Out of one hundred Rights listed in the Declaration of Human Rights, the group and I read one of thirty articles that were listed in The Declaration of Human Rights Manual/Book. Yancey read the Declaration of Human Rights in its entirety before he told us about how inspirational Mel King was to him and how he met Mel. He told us another person that he looked up to was Dottie Stevens; he was enamored with her strength when it came to all the things that she’s done over the years. It was because of that strength that he was presenting her with a copy of The Declaration of Human Rights. She has been a force to be reckoned with over the years. She’s picked her battles and won them. She’s been there at events when Mel King and the other powerhouses were marching alongside Dr. Martin Luther King Jr., Rosa Parks and the many others who’ve fought long and hard for our civil rights and our human rights. Dottie is the founder, Editor and owner of Survivor’s News/Survivor’s Inc. which is geared toward empowering women of low-income. She is one of the founders of Human Rights City Boston & Beyond and she helps The Green Rainbow Party from time to time. Dottie fights mainly for women’s welfare rights but she’s done a lot more over the years.
International Human Rights Day has been a part of Boston for two years now but it’s been celebrated in other countries before coming to Boston Massachusetts and the rest of the United States. It is a day to remind people of the fact that they have rights which are only able to be taken from them by God. Your God, whatever his or her name is, gave you human rights at the time of your birth when your God gave you life. Some people say to themselves; “I had rights when I was born! Wow, that’s amazing — I didn’t know that!” Everybody is born with the same rights. The right to safe and secure housing, safe and healthy foods, a decent paying job, and there are many other rights that we obtain as we get older such as the right to fair and equal education, the right to determine if we want to have children or not, the right to own a gun for protection or not, the right to choose how our body is used, the right to vote and the right to fair justice if we have any criminal problems whether they’re major or minor crimes.

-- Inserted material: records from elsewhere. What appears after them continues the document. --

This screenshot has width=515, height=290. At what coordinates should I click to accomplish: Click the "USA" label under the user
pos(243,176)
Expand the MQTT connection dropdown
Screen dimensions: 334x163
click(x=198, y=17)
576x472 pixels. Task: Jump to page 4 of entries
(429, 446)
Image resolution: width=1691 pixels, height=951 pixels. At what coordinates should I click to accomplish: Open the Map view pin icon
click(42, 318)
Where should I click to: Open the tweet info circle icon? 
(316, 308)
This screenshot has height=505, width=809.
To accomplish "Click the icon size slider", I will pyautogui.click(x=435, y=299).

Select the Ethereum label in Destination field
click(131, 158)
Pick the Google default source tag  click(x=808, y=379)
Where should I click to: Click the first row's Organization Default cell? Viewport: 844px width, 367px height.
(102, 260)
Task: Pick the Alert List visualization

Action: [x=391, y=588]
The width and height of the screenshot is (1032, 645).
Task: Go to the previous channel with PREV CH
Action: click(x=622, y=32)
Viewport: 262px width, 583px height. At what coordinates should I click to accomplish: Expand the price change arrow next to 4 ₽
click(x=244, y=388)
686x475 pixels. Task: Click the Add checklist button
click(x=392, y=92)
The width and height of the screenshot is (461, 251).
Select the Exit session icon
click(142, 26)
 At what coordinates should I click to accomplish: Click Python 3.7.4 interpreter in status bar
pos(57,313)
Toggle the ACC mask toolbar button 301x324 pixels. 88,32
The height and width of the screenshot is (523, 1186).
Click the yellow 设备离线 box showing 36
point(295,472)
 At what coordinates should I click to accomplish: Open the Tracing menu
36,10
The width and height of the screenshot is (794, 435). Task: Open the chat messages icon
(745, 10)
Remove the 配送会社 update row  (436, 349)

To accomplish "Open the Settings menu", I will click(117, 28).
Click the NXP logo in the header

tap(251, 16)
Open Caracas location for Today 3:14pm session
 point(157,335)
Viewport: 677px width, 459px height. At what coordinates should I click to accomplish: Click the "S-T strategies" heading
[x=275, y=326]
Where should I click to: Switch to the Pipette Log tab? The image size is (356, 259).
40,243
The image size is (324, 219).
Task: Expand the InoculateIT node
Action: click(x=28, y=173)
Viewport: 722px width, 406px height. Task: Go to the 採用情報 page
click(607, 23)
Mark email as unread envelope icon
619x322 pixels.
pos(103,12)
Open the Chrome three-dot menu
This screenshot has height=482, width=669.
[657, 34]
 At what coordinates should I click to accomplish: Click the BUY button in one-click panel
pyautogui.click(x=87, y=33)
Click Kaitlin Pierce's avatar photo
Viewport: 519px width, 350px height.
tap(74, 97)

Remember people: just because you’re okay this season doesn’t mean that everybody else is. In Sandy Hook, Connecticut, they are finishing having funerals for 28 people who died on December 14th, 2012. In foreign countries as well as here in the United States children and adults are starving to death and being killed simply because they’re different from somebody else. There are people who can’t sleep nice and happily tonight or any other night because they are hiding from people who are fighting a war over something stupid such as land, drugs, weapons, oil, ores, different ideas, food, education, religious beliefs and the list goes on. They hide in caves, underground, they travel at night only so that soldiers won’t find them and kill them. While we’re celebrating Happy Happy Joy Joy Christmastime; there are Billions of people who are not because they can’t unless they want to starve to death or be killed for having fun. There are over 7,000 people here in Massachusetts alone every year that can’t celebrate because they’re homeless, living on the streets in their cars, an abandoned building or they’ve some other issue going on to prevent them from having fun. While we’re enjoying our rights, they are not, because they don’t know how to stand up for their rights in order to obtain what they were born with in the first place.